Hmm, a person surrounded by books…

2) “Pay attention to the work you gravitate to.” At work, which tasks do you prefer? What do you find yourself most often doing?

I gravitated to the academic—teaching, reading medical literature, solving diagnostic puzzles.

Ahh, the plot thickens…

3) “Pay attention to what you envy.” If you envy something, you likely want it pretty badly.

Until I started writing, I never experienced envy. I believe—to a degree, of course—that we make our own luck. But then I wrote my first novel. Suddenly, news of published authors rendered me green. Not pretty.

Bazinga!
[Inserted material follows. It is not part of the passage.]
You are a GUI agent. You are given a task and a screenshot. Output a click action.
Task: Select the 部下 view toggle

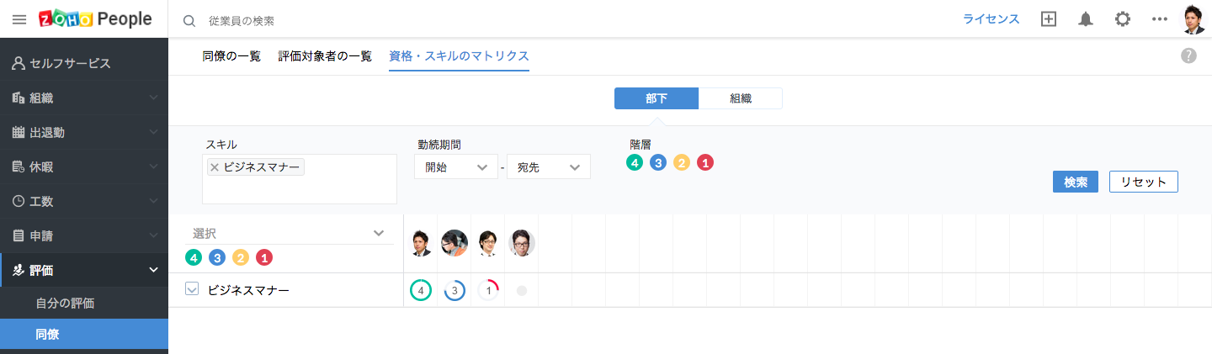tap(657, 98)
And yet another introvert gets her wings…

So What’s My Point?

Perhaps I misidentified my core personal projects when I toppled down the career chute.  Don’t get me wrong—I love science and pediatrics and medicine. But I feel more at home when I write.

Was I meant to be a librarian, after all?

Perhaps this is all a bunch of hooey—yet another excuse for discontentment. But just for fun, give it a try. Walk through these three steps. Are you what you always wanted to be?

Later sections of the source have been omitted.